- _ASSIGNMENT_
Tally the lines below containing the word "Powered" and give that total alone.

- _STUDY MATERIAL_
•••••

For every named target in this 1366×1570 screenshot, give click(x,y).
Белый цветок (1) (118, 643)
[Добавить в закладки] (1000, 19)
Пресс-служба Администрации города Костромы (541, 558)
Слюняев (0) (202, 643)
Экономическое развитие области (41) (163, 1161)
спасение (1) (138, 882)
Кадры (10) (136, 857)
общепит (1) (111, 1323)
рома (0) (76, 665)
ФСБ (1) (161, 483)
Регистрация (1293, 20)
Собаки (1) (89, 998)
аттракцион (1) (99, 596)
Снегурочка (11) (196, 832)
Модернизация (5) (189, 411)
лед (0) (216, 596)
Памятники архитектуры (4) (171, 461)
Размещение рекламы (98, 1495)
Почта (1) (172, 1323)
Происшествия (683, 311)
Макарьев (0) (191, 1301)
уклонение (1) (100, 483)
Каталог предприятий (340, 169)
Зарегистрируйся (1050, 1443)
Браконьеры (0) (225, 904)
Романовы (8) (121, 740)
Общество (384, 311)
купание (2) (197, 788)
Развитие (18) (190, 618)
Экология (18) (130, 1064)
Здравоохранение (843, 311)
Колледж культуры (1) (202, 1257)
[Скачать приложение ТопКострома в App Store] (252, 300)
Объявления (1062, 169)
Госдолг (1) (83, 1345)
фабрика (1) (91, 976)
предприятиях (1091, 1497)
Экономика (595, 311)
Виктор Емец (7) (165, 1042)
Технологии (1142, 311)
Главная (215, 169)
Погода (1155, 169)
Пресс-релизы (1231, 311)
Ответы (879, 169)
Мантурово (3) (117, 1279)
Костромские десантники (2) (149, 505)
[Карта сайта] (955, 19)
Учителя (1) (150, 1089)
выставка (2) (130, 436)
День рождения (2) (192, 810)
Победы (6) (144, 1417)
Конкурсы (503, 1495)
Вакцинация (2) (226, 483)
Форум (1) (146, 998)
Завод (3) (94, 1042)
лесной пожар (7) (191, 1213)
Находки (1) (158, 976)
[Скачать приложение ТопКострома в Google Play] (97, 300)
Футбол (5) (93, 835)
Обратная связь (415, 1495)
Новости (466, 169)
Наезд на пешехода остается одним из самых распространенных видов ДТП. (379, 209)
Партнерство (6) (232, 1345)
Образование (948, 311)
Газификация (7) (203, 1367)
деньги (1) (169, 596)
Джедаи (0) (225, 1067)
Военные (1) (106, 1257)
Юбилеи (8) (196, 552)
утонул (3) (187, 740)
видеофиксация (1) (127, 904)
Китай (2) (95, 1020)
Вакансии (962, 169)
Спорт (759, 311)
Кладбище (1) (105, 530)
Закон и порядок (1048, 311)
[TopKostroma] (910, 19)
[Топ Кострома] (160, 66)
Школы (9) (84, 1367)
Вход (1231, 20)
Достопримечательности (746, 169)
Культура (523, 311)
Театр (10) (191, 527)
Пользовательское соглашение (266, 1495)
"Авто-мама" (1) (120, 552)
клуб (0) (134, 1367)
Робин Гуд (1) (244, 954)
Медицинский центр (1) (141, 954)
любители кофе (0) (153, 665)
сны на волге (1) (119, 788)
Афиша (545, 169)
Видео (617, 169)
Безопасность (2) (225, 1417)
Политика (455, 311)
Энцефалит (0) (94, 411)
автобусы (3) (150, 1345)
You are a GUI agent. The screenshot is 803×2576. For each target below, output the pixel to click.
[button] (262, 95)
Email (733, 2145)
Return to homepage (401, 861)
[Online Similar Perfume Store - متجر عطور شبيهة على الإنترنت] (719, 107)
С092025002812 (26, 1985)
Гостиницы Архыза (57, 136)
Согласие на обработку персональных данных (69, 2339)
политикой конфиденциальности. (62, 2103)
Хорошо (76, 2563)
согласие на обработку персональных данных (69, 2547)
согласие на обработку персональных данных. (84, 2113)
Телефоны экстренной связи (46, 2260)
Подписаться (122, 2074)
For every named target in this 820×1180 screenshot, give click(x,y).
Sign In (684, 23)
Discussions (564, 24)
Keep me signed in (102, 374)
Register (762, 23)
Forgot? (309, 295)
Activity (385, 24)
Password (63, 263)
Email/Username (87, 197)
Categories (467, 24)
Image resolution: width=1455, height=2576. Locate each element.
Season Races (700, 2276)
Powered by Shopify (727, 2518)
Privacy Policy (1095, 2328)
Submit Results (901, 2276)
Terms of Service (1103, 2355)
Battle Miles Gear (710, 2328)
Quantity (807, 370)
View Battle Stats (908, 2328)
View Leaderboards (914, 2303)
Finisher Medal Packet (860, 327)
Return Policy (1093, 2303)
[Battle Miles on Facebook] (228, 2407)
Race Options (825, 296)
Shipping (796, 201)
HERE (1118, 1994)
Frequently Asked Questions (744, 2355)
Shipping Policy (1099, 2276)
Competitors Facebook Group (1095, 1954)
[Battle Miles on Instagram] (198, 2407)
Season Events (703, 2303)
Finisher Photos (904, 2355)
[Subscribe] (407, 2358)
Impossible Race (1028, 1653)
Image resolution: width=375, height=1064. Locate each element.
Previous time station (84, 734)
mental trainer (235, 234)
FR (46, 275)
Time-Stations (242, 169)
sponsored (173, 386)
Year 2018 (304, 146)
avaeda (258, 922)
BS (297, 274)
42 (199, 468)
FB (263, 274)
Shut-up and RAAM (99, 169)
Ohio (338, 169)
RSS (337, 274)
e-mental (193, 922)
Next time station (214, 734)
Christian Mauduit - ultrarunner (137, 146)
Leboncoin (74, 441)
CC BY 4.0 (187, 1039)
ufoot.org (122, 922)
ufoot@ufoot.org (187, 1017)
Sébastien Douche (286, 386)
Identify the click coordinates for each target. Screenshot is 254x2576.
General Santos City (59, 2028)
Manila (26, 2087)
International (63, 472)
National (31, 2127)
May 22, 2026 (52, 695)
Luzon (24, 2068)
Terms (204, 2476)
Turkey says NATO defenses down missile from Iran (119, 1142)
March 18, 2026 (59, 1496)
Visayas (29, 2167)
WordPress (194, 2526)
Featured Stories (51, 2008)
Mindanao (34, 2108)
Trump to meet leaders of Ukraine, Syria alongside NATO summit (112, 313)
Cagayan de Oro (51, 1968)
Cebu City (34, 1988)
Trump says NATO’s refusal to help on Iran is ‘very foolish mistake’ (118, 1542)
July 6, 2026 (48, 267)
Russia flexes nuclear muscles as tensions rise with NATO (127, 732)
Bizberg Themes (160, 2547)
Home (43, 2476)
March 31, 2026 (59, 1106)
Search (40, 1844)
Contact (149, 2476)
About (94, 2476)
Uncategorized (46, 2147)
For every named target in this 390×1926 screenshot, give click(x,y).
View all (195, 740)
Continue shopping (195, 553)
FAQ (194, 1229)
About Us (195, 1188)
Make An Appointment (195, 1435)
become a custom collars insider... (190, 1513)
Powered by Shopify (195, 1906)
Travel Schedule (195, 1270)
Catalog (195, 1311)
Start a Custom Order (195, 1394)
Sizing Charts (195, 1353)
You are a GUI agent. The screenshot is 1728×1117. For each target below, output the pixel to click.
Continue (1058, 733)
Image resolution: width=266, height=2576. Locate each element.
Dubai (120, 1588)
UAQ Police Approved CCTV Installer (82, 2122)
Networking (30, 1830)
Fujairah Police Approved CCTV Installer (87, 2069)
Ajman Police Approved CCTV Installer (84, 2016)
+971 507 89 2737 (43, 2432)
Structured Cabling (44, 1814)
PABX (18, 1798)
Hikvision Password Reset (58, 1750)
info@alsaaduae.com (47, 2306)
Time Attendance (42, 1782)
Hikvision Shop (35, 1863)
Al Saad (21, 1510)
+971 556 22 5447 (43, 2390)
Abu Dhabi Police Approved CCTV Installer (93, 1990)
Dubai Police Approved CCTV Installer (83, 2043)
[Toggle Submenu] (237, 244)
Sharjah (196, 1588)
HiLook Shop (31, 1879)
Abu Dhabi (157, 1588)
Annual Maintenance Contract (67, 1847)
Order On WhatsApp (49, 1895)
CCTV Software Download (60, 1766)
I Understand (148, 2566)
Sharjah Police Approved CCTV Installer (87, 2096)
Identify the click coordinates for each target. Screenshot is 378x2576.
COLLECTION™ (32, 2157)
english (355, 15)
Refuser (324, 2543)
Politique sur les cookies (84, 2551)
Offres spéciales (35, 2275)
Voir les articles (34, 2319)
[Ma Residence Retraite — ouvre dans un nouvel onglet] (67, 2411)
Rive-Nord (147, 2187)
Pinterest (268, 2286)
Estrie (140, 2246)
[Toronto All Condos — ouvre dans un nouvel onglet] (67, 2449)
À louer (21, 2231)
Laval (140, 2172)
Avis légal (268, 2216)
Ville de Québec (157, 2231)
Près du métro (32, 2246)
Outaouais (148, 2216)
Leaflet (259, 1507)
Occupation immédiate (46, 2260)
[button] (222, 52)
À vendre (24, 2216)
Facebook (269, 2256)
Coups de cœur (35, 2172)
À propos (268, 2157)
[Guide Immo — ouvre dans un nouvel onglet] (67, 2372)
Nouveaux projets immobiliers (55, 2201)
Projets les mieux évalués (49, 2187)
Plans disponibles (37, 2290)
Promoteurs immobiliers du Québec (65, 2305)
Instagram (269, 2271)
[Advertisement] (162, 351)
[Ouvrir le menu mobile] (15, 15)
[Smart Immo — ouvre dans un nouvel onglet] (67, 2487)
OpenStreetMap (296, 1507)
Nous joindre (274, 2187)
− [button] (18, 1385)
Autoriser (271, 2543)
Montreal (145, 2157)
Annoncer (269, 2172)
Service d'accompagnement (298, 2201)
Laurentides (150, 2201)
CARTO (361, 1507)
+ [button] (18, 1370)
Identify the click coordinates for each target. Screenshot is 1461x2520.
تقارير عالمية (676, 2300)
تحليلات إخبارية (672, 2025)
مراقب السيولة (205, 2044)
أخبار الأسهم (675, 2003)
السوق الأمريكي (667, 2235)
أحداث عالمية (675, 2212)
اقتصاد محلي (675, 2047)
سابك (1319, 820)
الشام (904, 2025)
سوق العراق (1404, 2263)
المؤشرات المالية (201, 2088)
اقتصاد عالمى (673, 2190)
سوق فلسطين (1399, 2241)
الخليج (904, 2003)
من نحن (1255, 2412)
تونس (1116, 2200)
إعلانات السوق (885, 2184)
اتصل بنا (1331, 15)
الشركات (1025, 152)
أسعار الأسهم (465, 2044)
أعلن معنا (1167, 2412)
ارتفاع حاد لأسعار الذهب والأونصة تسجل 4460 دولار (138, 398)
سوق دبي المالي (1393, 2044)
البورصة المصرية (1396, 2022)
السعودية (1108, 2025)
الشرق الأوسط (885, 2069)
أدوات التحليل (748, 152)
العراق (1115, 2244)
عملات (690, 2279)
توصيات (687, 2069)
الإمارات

•••••

- _ANSWER TO THIS EXERCISE_
2